● **Problem description**
Repeat exactly, and only, the lines from the one containing "ผงอาหารเกรดคาร์บอนเปิดใช้งานลดสี Xylose Maltose" through the last line of the data below.

■ ■ ■ ■

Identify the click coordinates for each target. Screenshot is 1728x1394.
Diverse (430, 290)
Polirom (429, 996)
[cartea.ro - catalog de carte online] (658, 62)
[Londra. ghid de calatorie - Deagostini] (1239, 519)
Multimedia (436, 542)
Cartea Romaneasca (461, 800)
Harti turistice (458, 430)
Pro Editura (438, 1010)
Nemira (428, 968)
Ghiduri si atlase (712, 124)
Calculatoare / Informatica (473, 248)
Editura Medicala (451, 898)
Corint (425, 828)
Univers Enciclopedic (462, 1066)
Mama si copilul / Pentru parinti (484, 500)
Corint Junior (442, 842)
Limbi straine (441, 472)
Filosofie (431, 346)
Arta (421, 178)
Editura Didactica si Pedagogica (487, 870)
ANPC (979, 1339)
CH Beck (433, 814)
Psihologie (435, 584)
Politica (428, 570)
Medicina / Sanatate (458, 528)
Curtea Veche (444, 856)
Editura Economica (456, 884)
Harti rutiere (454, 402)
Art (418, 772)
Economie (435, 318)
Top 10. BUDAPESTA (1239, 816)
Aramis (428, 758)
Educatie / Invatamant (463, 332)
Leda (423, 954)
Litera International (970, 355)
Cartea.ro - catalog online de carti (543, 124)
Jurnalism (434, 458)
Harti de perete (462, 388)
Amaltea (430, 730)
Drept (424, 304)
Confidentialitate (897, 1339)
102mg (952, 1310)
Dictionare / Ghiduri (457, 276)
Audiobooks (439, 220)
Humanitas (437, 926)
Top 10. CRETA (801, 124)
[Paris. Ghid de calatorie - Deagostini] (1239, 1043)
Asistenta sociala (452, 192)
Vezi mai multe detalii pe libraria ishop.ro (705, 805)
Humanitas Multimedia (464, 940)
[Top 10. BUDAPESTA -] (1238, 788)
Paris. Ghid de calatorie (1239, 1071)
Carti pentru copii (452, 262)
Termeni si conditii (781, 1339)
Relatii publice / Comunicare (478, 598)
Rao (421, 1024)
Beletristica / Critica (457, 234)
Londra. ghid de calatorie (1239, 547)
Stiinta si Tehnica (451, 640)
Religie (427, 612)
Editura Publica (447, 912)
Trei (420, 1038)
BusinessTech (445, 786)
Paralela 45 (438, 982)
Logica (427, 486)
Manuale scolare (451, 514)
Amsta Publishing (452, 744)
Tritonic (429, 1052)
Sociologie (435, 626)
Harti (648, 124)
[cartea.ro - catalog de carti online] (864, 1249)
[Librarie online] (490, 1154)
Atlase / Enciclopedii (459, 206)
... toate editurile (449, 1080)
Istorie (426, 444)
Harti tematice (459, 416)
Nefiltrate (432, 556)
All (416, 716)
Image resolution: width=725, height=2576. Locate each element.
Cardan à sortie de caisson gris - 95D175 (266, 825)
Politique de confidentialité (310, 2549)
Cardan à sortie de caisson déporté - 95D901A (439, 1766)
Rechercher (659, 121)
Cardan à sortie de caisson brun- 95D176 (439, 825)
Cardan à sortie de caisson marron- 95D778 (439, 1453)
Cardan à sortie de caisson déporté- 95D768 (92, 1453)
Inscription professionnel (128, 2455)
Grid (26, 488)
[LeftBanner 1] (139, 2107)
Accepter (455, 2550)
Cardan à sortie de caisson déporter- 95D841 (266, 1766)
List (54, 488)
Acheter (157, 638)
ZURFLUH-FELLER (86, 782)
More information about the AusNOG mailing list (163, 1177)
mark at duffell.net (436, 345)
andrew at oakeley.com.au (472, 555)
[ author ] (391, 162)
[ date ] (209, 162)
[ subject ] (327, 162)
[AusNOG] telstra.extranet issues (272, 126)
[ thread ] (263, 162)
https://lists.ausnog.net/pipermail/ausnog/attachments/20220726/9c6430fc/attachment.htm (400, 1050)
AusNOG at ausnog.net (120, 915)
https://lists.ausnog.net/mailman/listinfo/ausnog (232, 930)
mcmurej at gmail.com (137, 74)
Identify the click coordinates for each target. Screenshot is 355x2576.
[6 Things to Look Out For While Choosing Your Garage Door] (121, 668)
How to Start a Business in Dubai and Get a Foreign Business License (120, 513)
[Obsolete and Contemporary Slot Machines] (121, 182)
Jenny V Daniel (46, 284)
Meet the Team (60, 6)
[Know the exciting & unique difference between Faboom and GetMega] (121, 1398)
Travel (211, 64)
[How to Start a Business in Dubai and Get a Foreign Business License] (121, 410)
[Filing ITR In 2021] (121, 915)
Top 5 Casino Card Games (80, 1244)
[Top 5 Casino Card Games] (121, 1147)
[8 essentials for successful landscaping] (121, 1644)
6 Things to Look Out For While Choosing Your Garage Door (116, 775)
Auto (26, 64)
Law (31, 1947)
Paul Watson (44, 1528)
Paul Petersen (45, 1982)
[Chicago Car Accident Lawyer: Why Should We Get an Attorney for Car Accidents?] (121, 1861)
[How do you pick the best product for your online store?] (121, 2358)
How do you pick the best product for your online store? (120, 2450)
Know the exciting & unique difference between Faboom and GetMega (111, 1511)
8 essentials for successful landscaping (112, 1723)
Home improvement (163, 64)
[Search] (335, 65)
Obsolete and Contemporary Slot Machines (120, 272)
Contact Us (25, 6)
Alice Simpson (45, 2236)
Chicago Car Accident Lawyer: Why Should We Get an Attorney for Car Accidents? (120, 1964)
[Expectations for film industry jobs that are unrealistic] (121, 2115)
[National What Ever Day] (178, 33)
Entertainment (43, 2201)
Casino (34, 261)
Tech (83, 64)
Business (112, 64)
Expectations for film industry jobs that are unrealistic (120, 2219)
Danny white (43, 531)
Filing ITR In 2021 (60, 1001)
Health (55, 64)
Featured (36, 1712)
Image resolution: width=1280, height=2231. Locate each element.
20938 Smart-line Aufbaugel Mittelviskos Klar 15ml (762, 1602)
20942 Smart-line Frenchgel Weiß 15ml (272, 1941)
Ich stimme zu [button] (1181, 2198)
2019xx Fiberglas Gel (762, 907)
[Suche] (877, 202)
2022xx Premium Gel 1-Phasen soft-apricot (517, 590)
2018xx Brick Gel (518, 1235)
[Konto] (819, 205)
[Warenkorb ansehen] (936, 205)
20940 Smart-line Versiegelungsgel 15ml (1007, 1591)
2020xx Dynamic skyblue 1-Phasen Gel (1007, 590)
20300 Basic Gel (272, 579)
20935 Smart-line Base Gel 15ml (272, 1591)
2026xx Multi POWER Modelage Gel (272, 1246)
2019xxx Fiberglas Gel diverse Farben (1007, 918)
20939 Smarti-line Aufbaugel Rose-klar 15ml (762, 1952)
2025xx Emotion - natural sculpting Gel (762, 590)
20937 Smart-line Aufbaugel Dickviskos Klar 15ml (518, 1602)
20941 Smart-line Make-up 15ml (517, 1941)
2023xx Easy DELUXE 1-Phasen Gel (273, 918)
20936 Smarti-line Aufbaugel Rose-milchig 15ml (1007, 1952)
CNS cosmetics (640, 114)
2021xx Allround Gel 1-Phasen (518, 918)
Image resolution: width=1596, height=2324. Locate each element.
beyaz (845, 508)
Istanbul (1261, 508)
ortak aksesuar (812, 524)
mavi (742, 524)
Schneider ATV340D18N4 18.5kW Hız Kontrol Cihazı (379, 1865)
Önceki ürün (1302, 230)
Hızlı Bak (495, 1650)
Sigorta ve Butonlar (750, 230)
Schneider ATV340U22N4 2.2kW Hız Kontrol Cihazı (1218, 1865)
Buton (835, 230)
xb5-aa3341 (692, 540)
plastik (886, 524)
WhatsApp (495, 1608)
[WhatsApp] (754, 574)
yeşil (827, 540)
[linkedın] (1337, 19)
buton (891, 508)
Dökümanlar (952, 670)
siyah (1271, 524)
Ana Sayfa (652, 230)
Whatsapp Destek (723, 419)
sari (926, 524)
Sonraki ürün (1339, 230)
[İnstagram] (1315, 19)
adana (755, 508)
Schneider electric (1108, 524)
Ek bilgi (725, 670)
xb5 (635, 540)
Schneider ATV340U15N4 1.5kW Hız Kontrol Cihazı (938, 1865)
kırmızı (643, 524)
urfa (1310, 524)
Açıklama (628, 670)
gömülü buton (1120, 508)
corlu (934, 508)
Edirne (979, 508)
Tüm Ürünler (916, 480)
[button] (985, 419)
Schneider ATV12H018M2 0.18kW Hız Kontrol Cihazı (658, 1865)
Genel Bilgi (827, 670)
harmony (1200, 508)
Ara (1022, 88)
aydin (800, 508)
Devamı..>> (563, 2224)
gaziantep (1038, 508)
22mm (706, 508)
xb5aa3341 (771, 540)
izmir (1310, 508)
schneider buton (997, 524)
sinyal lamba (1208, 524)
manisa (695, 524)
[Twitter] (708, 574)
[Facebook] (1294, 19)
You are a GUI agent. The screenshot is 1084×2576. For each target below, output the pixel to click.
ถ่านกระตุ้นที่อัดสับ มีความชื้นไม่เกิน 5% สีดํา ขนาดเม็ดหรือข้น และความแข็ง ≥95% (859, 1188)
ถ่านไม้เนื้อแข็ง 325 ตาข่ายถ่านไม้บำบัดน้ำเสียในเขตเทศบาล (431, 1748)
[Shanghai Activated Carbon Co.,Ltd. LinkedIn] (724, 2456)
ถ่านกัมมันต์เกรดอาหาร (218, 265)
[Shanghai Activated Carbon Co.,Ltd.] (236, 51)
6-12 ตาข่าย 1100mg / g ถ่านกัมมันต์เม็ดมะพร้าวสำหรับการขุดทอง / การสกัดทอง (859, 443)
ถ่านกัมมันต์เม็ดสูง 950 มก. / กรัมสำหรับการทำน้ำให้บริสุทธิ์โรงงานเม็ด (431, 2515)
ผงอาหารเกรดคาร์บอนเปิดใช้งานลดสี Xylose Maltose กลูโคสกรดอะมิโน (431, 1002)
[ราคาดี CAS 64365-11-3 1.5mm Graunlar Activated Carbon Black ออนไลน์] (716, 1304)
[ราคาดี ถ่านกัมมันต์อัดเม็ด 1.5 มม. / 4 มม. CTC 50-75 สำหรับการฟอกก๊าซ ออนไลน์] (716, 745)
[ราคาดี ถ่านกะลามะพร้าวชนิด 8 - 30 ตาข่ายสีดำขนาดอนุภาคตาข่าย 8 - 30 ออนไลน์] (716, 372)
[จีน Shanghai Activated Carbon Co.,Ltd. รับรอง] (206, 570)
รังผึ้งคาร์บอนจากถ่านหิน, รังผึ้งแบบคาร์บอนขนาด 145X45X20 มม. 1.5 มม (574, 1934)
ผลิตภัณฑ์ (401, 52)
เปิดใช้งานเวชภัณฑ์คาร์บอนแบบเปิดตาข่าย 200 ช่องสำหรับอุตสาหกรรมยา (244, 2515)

■ ■ ■ ■

● **Response box**
ผงอาหารเกรดคาร์บอนเปิดใช้งานลดสี Xylose Maltose กลูโคสกรดอะมิโน (431, 1002)
[ราคาดี CAS 64365-11-3 1.5mm Graunlar Activated Carbon Black ออนไลน์] (716, 1304)
[ราคาดี ถ่านกัมมันต์อัดเม็ด 1.5 มม. / 4 มม. CTC 50-75 สำหรับการฟอกก๊าซ ออนไลน์] (716, 745)
[ราคาดี ถ่านกะลามะพร้าวชนิด 8 - 30 ตาข่ายสีดำขนาดอนุภาคตาข่าย 8 - 30 ออนไลน์] (716, 372)
[จีน Shanghai Activated Carbon Co.,Ltd. รับรอง] (206, 570)
รังผึ้งคาร์บอนจากถ่านหิน, รังผึ้งแบบคาร์บอนขนาด 145X45X20 มม. 1.5 มม (574, 1934)
ผลิตภัณฑ์ (401, 52)
เปิดใช้งานเวชภัณฑ์คาร์บอนแบบเปิดตาข่าย 200 ช่องสำหรับอุตสาหกรรมยา (244, 2515)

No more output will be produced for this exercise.